**Your task**: Reproduce the passage from the compiz blur plugin post verbatim, from "Understanding the compiz" up to and including "different blog posts.".

:: Page extract

Understanding the compiz blur plugin: alpha-only-blurring
January 03, 2013
A former compiz developer once told me that the blur plugin is (paraphrased, since I don’t have the original quote), a bunch of voodoo in a .cpp
file. After implementing it for newer versions of compiz that use GLSL instead of ARB shaders, I’d be almost inclined to agree. It uses a number of tricks to do its work in places that one wouldn’t expect, but I think this information could be useful for other compositors. There’s lots of tricks, so I’ll try and space out what I find over different blog posts.

::::
:: Records shown

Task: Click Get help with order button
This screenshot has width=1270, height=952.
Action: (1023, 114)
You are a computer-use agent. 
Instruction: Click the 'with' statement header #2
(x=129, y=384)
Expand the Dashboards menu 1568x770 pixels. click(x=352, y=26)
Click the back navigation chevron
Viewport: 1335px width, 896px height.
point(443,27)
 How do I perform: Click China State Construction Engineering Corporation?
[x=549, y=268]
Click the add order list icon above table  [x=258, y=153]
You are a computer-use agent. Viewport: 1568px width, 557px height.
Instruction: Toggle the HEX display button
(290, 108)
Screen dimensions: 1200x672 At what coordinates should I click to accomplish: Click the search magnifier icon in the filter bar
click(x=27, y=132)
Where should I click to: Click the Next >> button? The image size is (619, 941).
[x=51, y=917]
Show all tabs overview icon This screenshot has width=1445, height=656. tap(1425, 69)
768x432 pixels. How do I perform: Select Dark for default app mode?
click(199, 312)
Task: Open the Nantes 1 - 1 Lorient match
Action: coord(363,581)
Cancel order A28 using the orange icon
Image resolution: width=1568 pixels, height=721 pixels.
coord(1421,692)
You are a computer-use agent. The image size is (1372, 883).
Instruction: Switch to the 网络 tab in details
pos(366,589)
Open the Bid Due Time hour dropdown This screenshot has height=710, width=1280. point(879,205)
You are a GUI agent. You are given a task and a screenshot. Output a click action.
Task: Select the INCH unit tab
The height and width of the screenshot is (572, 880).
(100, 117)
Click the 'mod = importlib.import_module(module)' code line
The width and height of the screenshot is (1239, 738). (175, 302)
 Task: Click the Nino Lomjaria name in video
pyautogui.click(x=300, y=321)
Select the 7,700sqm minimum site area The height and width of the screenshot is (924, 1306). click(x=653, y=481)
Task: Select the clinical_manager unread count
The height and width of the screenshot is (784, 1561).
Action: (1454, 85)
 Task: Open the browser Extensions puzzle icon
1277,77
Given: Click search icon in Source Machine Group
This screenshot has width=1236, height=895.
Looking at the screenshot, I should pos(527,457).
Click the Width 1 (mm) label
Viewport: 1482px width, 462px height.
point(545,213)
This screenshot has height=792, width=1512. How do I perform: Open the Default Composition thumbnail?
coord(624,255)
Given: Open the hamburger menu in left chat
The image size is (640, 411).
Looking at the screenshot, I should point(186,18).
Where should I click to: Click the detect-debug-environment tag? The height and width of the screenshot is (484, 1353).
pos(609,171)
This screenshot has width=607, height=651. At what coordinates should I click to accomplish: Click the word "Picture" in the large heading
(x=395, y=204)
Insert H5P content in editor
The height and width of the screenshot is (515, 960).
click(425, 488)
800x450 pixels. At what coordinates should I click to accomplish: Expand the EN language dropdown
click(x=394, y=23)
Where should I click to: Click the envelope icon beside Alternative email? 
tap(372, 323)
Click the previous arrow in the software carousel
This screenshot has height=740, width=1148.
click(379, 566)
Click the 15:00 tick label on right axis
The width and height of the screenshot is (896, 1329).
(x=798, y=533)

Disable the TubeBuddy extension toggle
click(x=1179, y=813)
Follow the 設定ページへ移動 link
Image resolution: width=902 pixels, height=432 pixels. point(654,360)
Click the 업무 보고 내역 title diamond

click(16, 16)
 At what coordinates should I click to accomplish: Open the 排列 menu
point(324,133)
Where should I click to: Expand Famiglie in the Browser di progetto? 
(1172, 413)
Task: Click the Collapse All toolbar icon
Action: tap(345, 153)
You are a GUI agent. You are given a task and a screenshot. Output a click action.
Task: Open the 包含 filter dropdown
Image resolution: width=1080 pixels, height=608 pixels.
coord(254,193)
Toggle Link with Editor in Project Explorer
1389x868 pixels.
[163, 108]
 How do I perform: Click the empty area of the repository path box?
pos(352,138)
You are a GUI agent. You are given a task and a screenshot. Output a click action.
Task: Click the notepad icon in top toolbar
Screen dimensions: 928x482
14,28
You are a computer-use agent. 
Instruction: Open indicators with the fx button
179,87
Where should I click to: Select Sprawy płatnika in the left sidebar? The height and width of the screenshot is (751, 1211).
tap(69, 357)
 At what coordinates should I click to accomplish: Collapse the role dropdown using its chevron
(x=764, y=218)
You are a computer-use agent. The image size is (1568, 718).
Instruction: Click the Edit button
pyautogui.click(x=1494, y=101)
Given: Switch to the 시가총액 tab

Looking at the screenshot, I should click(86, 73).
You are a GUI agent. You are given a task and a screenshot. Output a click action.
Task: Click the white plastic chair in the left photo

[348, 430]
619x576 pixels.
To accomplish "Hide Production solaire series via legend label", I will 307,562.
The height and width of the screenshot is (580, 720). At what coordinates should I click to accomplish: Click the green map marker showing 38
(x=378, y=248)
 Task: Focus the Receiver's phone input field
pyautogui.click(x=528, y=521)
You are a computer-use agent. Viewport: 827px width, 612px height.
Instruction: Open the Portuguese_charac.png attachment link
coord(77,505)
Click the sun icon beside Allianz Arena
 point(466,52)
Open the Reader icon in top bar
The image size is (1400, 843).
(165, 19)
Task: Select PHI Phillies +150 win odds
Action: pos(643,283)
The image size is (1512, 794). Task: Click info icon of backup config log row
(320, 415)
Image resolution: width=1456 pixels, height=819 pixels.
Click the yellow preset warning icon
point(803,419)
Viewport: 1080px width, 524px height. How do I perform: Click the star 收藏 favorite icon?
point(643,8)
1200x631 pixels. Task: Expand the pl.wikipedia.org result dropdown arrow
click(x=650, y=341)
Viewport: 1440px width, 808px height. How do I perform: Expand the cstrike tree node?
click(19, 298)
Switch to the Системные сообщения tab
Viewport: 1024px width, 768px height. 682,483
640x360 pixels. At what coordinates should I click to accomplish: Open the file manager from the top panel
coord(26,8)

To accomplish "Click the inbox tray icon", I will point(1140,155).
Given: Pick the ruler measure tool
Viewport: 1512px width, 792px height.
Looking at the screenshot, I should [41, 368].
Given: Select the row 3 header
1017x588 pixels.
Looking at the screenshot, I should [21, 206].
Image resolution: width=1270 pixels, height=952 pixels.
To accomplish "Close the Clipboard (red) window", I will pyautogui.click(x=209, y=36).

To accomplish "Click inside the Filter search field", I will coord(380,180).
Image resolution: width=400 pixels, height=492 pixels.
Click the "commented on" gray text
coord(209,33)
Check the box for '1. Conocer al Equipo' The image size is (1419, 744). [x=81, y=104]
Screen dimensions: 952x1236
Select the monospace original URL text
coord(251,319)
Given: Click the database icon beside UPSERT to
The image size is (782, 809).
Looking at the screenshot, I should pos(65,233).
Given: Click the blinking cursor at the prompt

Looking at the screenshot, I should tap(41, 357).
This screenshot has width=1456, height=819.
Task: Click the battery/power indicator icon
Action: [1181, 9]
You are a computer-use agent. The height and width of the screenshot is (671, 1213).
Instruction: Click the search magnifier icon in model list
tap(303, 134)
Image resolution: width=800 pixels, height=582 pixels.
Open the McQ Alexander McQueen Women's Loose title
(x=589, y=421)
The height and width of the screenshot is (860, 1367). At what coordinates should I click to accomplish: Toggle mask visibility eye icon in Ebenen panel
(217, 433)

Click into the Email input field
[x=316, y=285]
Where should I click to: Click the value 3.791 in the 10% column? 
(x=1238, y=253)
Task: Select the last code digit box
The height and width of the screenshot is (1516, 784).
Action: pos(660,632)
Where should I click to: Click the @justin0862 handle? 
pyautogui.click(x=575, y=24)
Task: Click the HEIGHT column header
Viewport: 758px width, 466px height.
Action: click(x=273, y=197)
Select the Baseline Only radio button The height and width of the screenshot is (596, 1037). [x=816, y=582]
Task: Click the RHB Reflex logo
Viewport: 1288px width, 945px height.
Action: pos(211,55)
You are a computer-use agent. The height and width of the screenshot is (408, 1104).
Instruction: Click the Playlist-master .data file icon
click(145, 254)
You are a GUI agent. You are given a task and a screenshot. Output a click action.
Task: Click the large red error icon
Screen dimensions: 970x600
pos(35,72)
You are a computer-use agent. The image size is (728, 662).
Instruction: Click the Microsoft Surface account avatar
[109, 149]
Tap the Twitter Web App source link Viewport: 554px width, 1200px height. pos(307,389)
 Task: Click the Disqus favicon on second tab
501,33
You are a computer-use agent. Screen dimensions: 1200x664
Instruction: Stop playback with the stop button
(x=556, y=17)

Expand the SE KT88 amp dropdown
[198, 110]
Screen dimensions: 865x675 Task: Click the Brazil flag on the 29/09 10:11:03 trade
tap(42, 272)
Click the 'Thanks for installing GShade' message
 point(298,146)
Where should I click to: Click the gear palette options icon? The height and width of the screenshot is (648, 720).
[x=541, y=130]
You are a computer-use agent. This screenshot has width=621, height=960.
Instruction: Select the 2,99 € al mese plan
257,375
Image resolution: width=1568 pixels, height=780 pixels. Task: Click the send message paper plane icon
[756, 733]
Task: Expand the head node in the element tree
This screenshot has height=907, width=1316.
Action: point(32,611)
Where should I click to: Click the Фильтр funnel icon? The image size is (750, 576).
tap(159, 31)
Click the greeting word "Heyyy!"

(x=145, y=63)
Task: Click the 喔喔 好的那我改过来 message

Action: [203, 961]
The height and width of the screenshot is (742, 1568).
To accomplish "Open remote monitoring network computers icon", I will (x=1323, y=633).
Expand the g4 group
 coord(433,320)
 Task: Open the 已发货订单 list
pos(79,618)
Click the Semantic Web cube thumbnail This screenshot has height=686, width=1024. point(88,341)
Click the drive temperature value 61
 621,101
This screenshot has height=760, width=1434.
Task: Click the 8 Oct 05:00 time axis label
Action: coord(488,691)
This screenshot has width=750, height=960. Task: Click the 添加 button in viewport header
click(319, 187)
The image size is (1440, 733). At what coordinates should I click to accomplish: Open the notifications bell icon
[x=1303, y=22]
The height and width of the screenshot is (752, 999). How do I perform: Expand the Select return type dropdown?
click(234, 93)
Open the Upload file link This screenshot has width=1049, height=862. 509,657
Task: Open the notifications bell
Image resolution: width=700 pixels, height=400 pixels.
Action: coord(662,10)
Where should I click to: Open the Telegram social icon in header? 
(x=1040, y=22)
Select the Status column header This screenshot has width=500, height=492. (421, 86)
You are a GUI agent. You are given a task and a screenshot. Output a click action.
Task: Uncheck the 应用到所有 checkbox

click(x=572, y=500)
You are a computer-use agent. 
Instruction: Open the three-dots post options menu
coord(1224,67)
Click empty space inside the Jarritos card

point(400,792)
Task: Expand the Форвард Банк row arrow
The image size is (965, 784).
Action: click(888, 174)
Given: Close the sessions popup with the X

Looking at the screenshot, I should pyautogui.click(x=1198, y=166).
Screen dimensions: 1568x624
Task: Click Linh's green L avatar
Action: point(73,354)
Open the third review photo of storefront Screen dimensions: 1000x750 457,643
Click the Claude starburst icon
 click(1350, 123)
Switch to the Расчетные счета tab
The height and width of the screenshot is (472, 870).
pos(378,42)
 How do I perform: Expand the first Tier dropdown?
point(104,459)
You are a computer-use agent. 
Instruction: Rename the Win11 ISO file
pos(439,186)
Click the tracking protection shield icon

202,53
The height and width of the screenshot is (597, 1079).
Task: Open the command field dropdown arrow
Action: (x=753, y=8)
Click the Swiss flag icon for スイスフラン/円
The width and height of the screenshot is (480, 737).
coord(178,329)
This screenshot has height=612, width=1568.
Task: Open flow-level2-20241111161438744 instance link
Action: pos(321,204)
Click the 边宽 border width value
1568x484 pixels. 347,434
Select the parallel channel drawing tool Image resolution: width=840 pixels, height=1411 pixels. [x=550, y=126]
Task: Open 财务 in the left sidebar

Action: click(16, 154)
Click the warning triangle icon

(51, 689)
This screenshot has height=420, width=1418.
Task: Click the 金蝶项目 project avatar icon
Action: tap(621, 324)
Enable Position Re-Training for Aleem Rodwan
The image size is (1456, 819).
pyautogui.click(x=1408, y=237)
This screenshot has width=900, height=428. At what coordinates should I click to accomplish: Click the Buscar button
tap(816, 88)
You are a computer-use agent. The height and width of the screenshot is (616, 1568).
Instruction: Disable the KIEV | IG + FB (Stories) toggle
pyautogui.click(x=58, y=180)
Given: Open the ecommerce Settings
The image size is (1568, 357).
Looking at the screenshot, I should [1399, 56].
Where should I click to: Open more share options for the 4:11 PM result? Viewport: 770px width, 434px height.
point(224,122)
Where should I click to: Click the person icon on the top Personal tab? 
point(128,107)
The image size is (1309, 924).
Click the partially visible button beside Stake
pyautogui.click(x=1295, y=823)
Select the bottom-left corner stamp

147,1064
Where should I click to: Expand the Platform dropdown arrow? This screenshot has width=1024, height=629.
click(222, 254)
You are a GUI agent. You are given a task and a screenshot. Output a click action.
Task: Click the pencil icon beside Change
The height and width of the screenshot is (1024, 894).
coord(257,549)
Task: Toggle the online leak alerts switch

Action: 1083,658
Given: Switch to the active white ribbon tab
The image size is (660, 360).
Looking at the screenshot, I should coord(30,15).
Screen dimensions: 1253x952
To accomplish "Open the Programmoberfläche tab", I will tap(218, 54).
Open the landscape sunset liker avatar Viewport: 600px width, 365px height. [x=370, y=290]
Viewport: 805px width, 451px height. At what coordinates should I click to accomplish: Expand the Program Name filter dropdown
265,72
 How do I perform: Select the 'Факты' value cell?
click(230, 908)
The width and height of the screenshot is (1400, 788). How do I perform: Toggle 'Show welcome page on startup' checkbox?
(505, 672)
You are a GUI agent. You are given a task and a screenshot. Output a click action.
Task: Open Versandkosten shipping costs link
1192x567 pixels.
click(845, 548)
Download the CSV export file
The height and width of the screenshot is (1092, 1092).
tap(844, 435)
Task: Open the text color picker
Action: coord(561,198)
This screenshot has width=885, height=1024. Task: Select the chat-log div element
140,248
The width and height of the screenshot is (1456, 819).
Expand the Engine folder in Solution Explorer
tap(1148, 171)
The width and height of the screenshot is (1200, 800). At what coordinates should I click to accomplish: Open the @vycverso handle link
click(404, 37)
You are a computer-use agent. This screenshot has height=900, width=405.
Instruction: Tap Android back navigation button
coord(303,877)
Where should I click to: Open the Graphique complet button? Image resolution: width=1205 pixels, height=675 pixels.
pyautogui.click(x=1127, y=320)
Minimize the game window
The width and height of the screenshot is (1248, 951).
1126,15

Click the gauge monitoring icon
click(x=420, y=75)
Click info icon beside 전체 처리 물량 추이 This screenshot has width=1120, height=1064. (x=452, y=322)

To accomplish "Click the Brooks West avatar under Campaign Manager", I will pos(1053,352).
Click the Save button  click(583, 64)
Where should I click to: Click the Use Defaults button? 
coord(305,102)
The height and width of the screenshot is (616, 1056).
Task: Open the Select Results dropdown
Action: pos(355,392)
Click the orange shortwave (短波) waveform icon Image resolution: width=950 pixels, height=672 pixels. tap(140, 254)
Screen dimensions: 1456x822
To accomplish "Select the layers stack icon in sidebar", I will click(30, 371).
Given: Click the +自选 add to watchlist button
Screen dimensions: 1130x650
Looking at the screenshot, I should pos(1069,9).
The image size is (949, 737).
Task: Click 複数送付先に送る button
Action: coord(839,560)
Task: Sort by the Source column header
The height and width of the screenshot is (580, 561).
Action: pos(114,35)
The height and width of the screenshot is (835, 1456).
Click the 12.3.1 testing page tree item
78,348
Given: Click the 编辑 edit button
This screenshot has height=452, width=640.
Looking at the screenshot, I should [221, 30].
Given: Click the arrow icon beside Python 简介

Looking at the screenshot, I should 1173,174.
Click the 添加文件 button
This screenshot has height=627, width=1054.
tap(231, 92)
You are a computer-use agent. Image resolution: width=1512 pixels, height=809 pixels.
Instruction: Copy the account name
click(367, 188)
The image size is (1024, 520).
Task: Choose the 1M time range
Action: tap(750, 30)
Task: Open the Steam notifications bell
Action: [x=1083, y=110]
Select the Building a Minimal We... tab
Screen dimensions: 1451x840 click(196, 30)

::::

**Expected answer**:
Understanding the compiz blur plugin: alpha-only-blurring
January 03, 2013
A former compiz developer once told me that the blur plugin is (paraphrased, since I don’t have the original quote), a bunch of voodoo in a .cpp
file. After implementing it for newer versions of compiz that use GLSL instead of ARB shaders, I’d be almost inclined to agree. It uses a number of tricks to do its work in places that one wouldn’t expect, but I think this information could be useful for other compositors. There’s lots of tricks, so I’ll try and space out what I find over different blog posts.